Xiaflex from Auxilium Pharmaceuticals, Inc. (NASDAQ:AUXL) is used to treat Dupuytren’s contracture. The drug recently increased its revenue potential after announcing a positive outcome for the treatment of Frozen Shoulder Syndrome (FSS), a related disease that affects one in 20 adults worldwide. If approved, Xiaflex will be the only anti-FSS drug in the market.
The disease
FSS, or Adhesive Capsulitis, is a painful condition of the shoulder. It happens due to thickening of capsular collagen that affects contraction of shoulder joints. Patients are unable to move their shoulders and experience severe pain. It is estimated that nearly 2-5% of the adult population, especially women, develops FSS. Around 10-20% diabetic patients – 36% in case of insulin dependence – have FSS. The disease can last from one to 3.5 years. It is estimated that approximately 300,000 FSS patients are going through treatment every year.
Xiaflex
Xiaflex is already approved by the FDA in the U.S., Europe and Canada to treat adults with Dupuytren’s contracture. It is a disease caused due to thickening and shortening of cords in the hand that lead to bending of one or more fingers toward the palm. This disease has similarities with FSS in the collagen accumulation; one disease is in fact called the other’s cousin. Most people who develop one develop the other disease because of similarities in cellular biochemistry – so it is not surprising that a treatment for one may be used to treat the other.
Performance
During the first quarter of 2013, Xiaflex sales were $20.7 million, up 39% compared to $14.9 million last year. The growth was due to significant rise in international sales compensating decreasing sales in the U.S.

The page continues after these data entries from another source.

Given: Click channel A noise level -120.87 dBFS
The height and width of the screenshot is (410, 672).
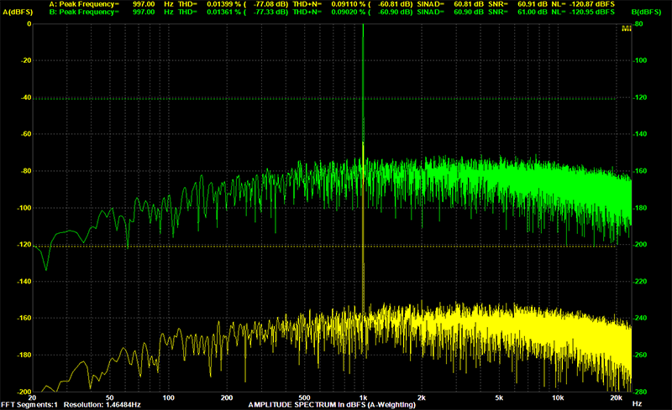Looking at the screenshot, I should (x=592, y=4).
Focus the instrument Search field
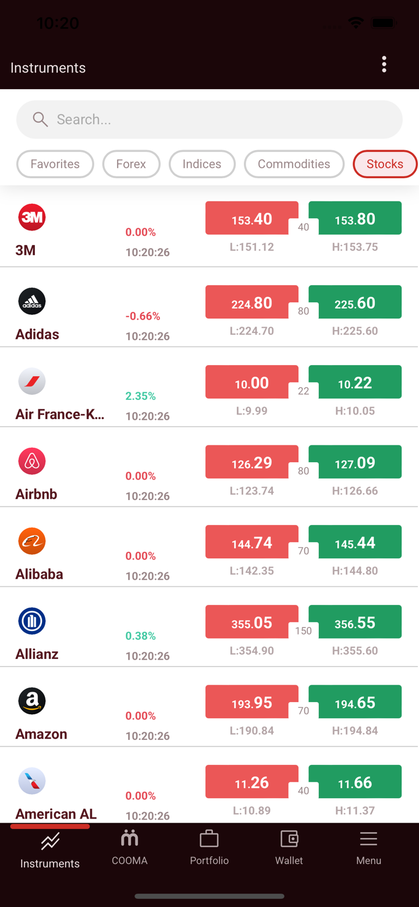 (x=210, y=119)
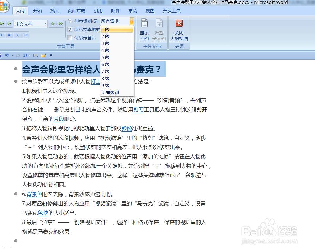Open the Quick Access Toolbar customize dropdown
Viewport: 315px width, 252px height.
(x=51, y=55)
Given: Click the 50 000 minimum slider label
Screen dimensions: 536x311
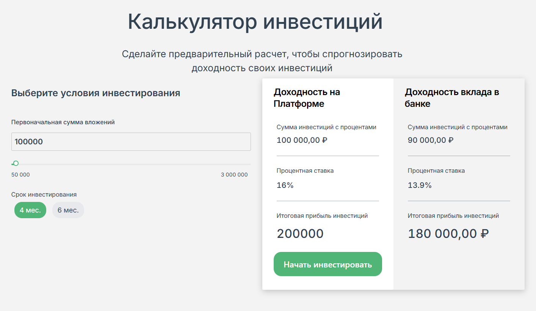Looking at the screenshot, I should (20, 175).
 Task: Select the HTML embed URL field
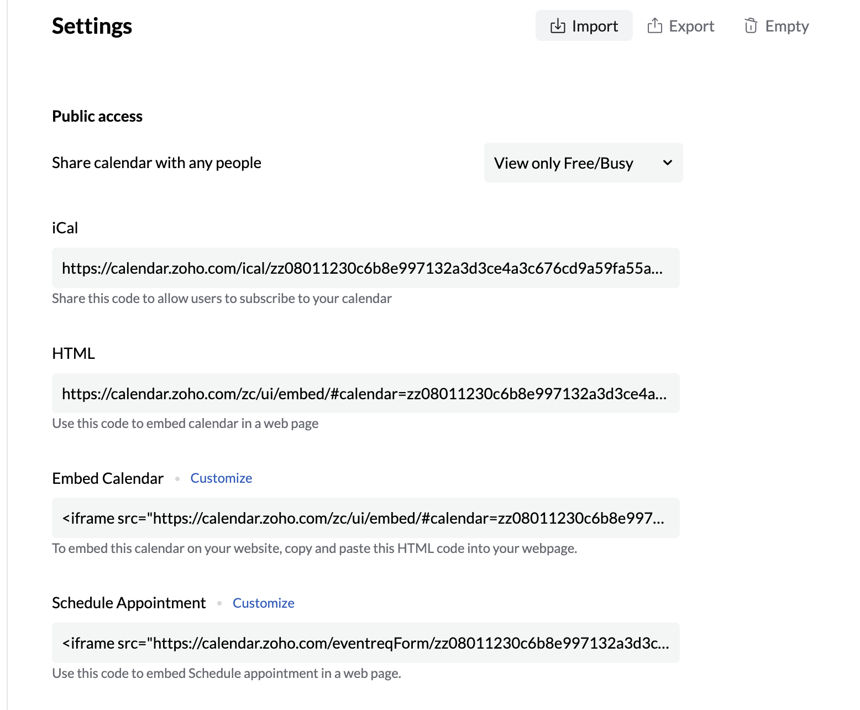365,394
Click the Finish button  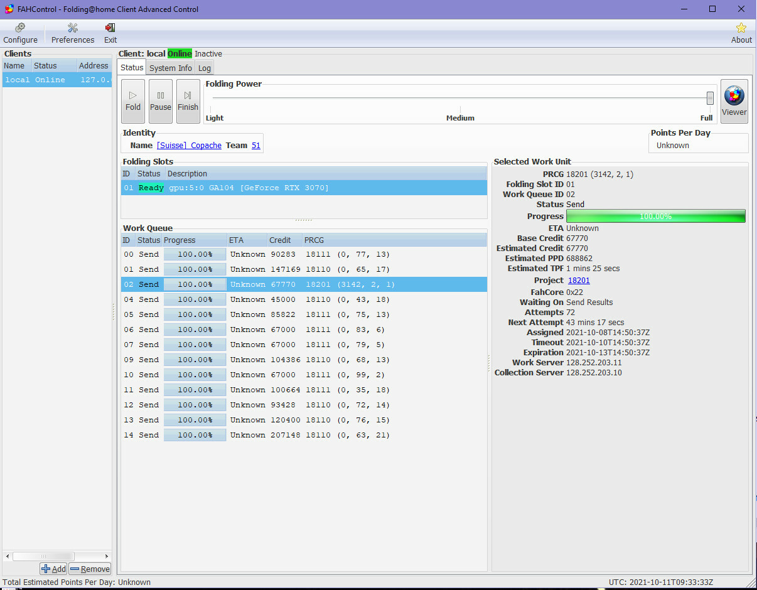[x=188, y=101]
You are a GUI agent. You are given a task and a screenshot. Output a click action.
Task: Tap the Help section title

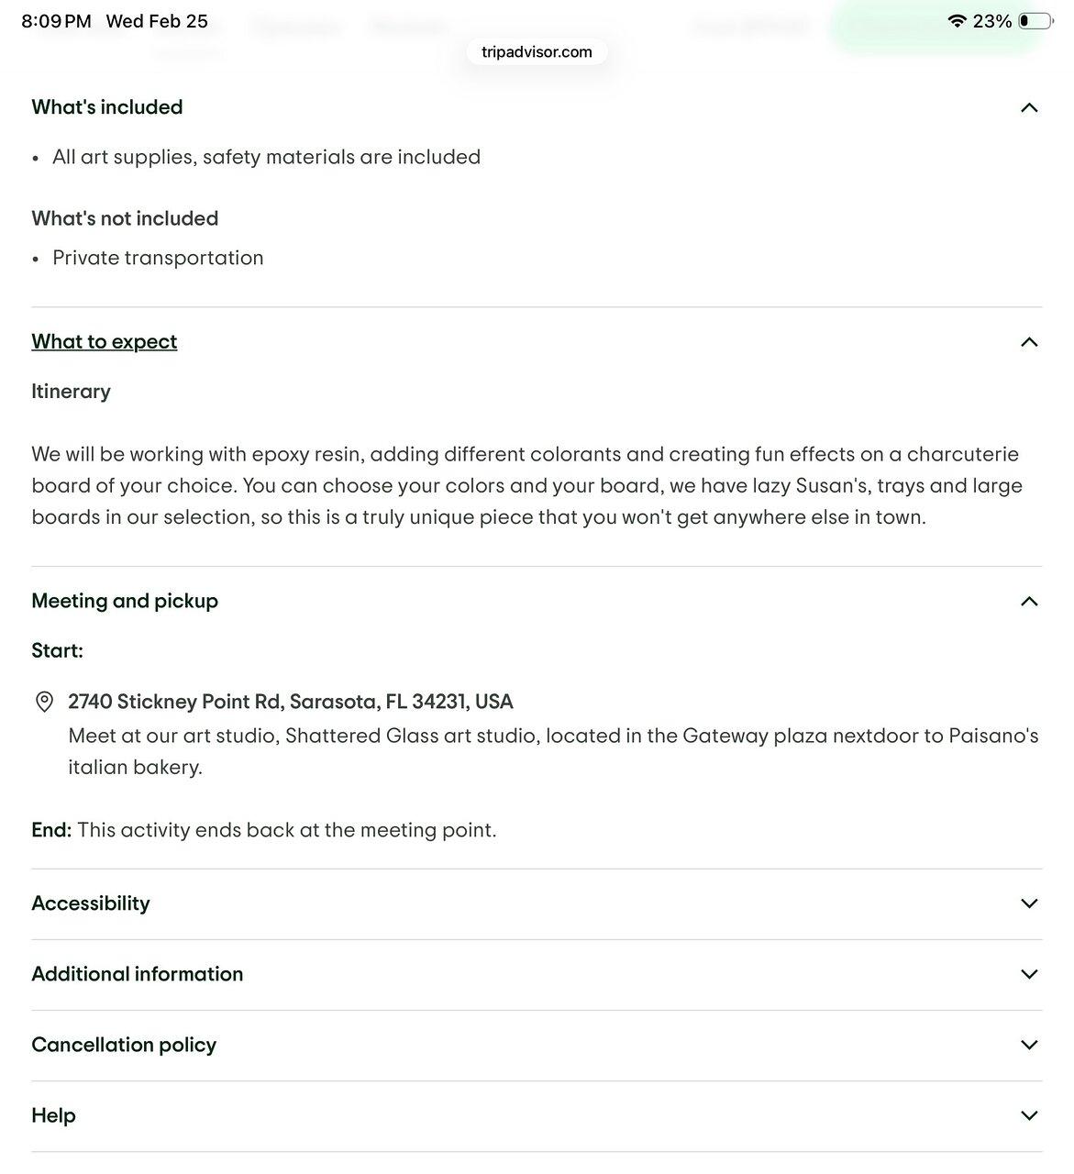point(53,1115)
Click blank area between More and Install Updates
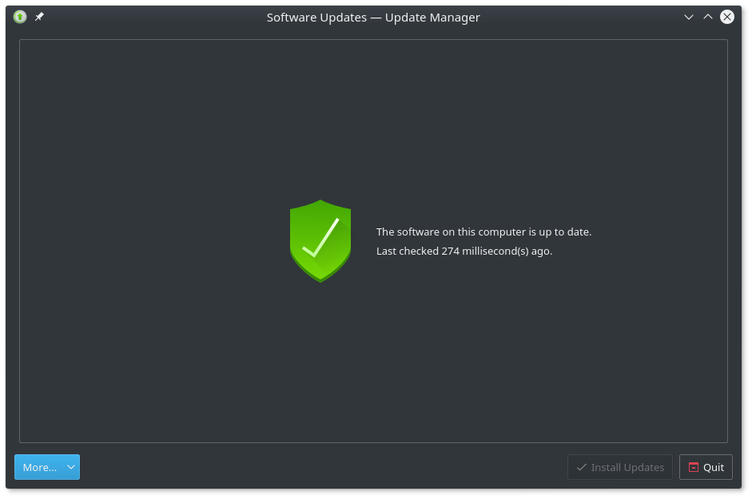The width and height of the screenshot is (752, 499). (x=320, y=467)
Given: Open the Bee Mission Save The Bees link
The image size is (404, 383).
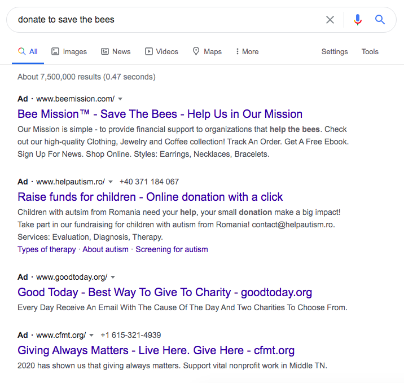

Overall, Auxilium Pharmaceuticals, Inc. (NASDAQ:AUXL) reported net revenues of $66.2 million, down by 10% compared to $73.6 million in the same period last year. The decline was due to 23% decrease in total sales of Testim, a treatment for males with low to no testosterone developed by Auxilium Pharmaceuticals, Inc. (NASDAQ:AUXL), and 5% decline in Xiaflex sales in the U.S. The company reported negative earnings due to high operating expenses resulting from SG&A and R&D expenses. Cash, cash equivalents and short term investments as of March 31, 2013 were $467.8 million, compared to $157.4 million as of December 31, 2012. That is a 3-fold increase.
Additional indications
Xiaflex has completed its Phase III trials for the treatment of Peyronie’s disease, for which it showed positive results, and in Phase I for Cellulite. Auxilium Pharmaceuticals, Inc. (NASDAQ:AUXL) submitted a supplemental Biologics License Application (sBLA) to the U.S. Food and Drug Administration for the treatment of PD, which the FDA accepted on December 27, 2012. Under the Prescription Drug User Fee Act (PDUFA), the FDA is expected to take action on the application by September 6, 2013.